I am confused here...
OP mentions a fake Gibson, shows an Epiphone, everybody post without acknowledging this fact, except Fogdart.
What am I missing ?


----------



## dwagar (Mar 6, 2006)

BobChuck said:


> I am confused here...
> OP mentions a fake Gibson, shows an Epiphone, everybody post without acknowledging this fact, except Fogdart.
> What am I missing ?


Click on the small attachment on the bottom of his post.


----------



## Wardo (Feb 5, 2010)

Maybe it’s just a really good fake or a recognition that people will pay more if it says Gibson on the headstock regardless if its fake .. lol


----------



## dwagar (Mar 6, 2006)

Okay Player said:


> As long as they're up front about it being a counterfeit, the problem isn't immediately apparent to me.

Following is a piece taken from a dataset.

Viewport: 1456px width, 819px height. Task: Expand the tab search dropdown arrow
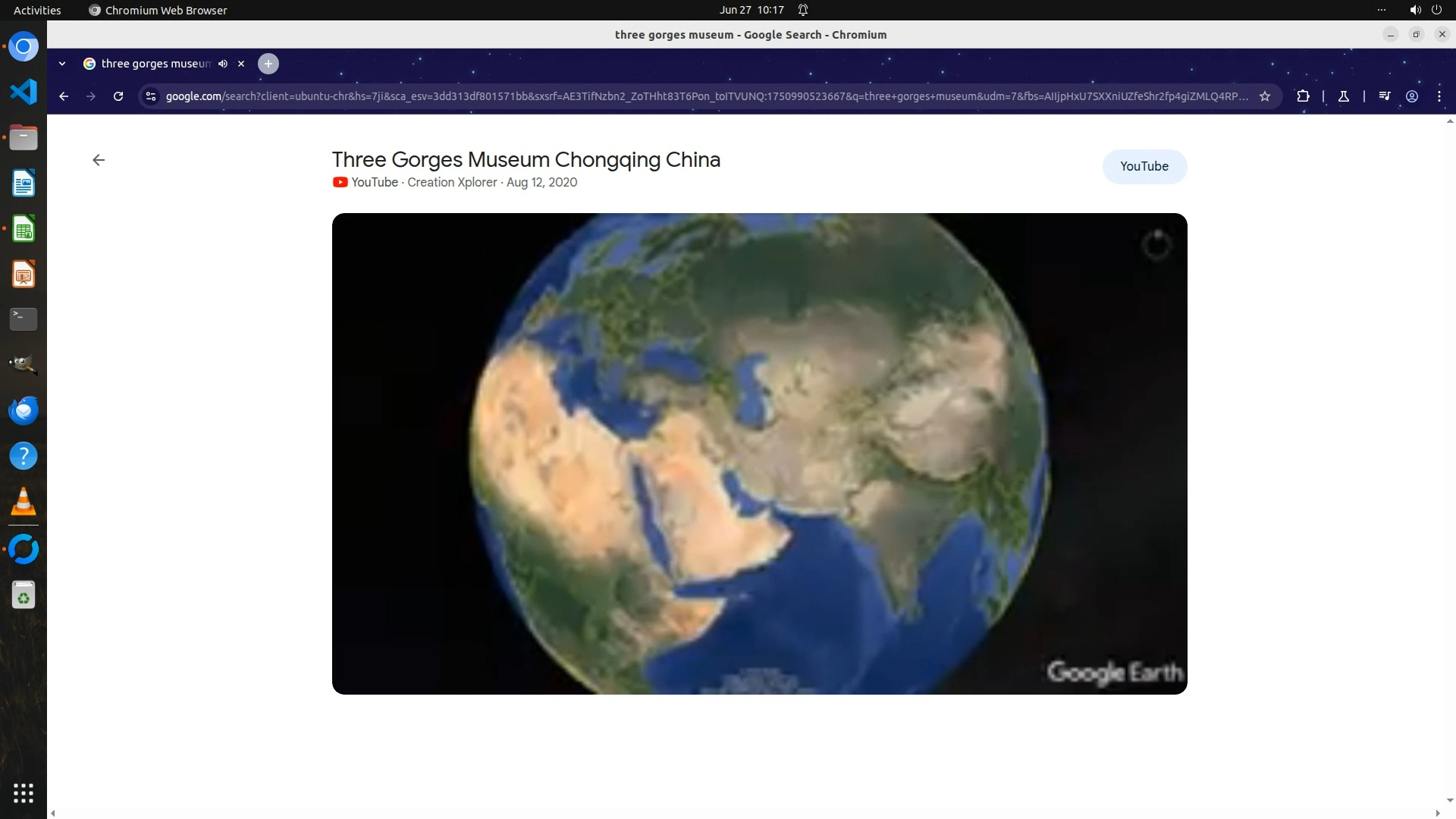click(x=62, y=64)
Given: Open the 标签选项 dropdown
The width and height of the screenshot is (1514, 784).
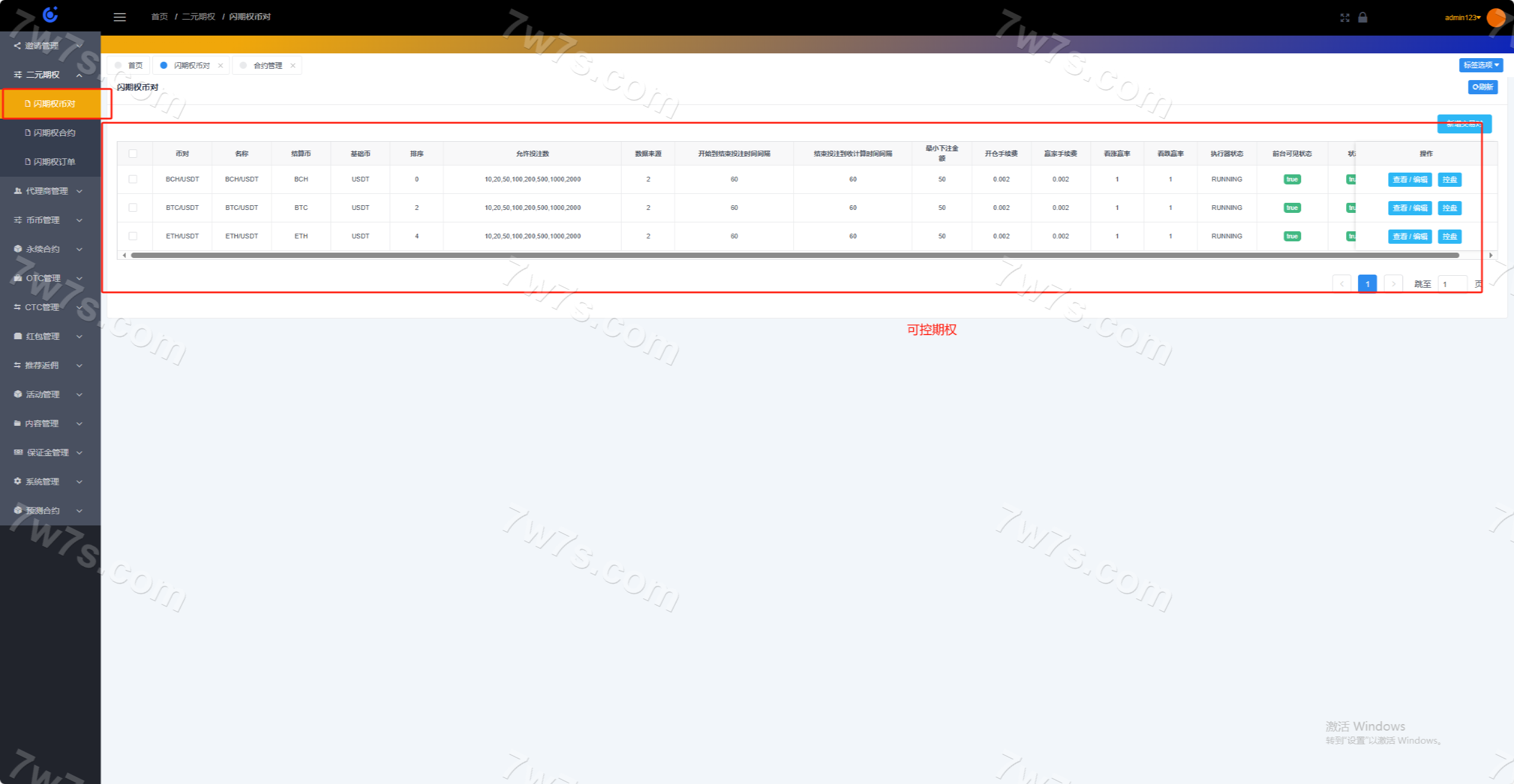Looking at the screenshot, I should (x=1481, y=65).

Until some guy buys it, and a month later it shows up on Kijiji for $3000 with an ad that says "I inherited this guitar from my uncle, I don't know anything about guitars (code for don't blame me when you find out it's fake)".

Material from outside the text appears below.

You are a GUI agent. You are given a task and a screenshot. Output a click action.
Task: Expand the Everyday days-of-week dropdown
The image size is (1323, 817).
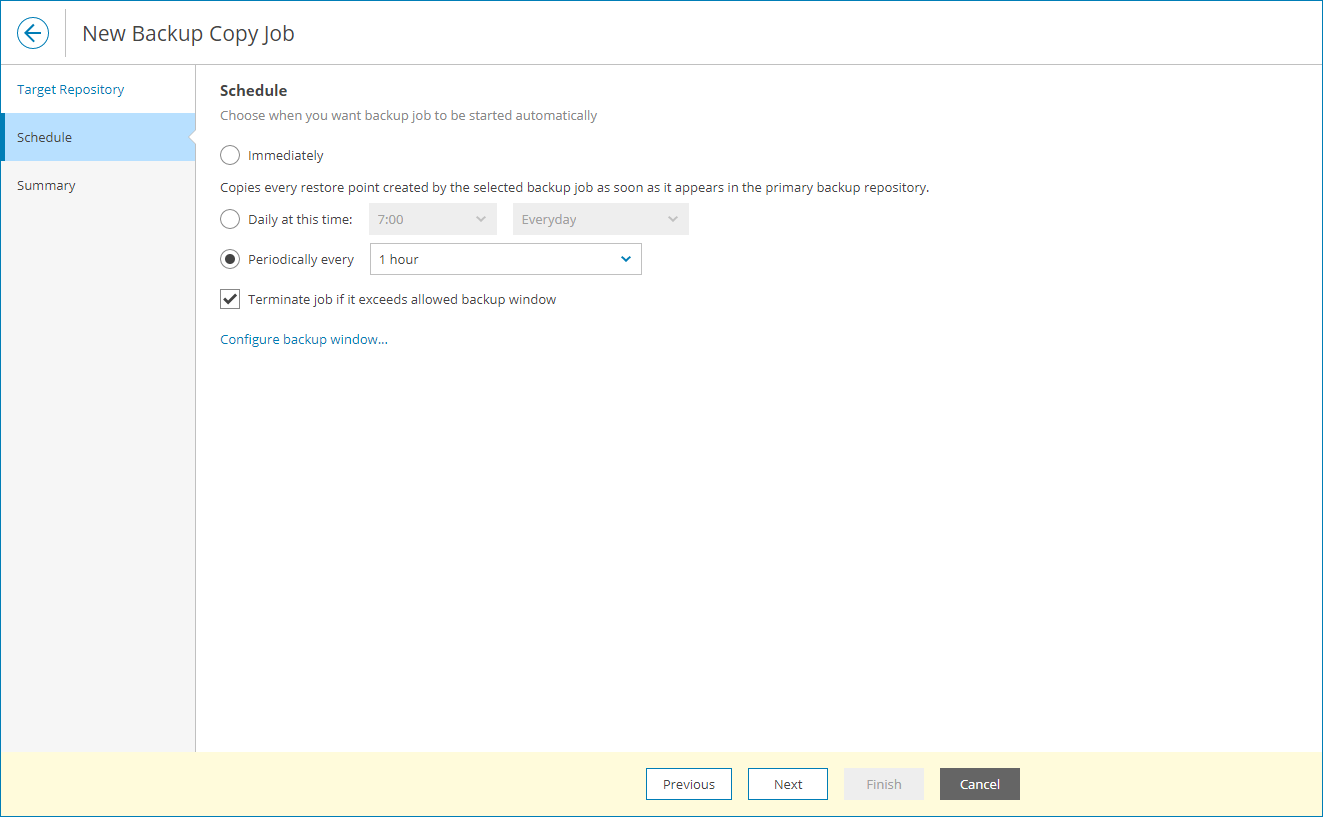pyautogui.click(x=600, y=218)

As far as I'm concerned it should go to the wood chipper. I think it's illegal to sell a fake in the US, I guess it isn't in Canada.


----------



## Robhotdad (Oct 27, 2016)

The dollar is really losing its value. Those are both $300 starter guitars for kids. Wages are stagnant, interest rates are going up. Some young folks are really in for a shock.


----------



## 2manyGuitars (Jul 6, 2009)

dwagar said:


> Until some guy buys it, and a month later it shows up on Kijiji for $3000 with an ad that says "I inherited this guitar from my uncle, I don't know anything about guitars (code for don't blame me when you find out it's fake)".
> 
> As far as I'm concerned it should go to the wood chipper. I think it's illegal to sell a fake in the US, I guess it isn't in Canada.


This ^^^^^
It’s bad enough seeing counterfeits on kijiji. I _really_ don’t like seeing them in shops.


----------



## Okay Player (May 24, 2020)

2manyGuitars said:


> This ^^^^^
> It’s bad enough seeing counterfeits on kijiji. I _really_ don’t like seeing them in shops.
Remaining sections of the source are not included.